The speed at which you perform a drop set can affect how much muscle growth you can get. Doing multiple reps to failure rapidly without control doesn't always guarantee significant muscle growth. During weightlifting, your muscles contract concentrically and eccentrically, which refers to the shortening and lengthening of muscle fibers under tension, respectively. During eccentric contractions, the amount of force that lengths the muscle is greater than concentric contractions. This stimulates a greater increase of muscle growth, according to exercise physiologist Len Kravitz, Ph.D.

Sample Workout

A sample drop-set workout would include exercises that work all of your major muscle groups: your legs, buttocks, chest, back, shoulders and arms. For example, if you get to muscle failure at 10 reps of squats using an 80-pound barbell, you do another drop set immediately for two to four reps with a weight that is 10 percent less, or 72 pounds. Squat down at a rate of four to five seconds, and stand up at a rate of two seconds. You can do a third drop set at another 10 percent weight reduction for another two to three reps at the same tempo. After you completed a drop set of squats, move on to the next exercise.

Take a Break, Don't Overtrain

Because of the high-intensity nature of drop-set training, it can cause a condition called delayed-onset muscle soreness -- or DOMS -- which can lead to swelling of the muscles within eight to 10 hours after training.
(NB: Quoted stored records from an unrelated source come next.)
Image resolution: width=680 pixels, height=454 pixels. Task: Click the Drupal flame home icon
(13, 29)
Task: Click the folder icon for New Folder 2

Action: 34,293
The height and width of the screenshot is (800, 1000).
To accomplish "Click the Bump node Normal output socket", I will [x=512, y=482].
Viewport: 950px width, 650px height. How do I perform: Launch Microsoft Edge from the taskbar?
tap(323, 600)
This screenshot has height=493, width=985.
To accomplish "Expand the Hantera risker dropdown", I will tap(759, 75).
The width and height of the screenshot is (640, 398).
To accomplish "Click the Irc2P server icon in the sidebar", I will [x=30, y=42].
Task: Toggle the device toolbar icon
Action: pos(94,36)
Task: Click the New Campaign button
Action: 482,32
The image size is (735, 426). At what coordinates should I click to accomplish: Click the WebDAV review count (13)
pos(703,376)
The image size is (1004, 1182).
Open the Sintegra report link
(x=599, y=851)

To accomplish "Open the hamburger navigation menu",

During the recovery period between your training days, perform gentle exercises that keep your muscles moving, such as brisk walking, light swimming and yoga. Kravitz suggests that you warm up adequately before each training session, which can reduce your the muscle soreness intensity. The purpose of a general warmup is to increase your body's temperature and warming up all muscles. Specific warmups aim to mimic movements that are going to do in your training session, such as body-weight squats and kicks.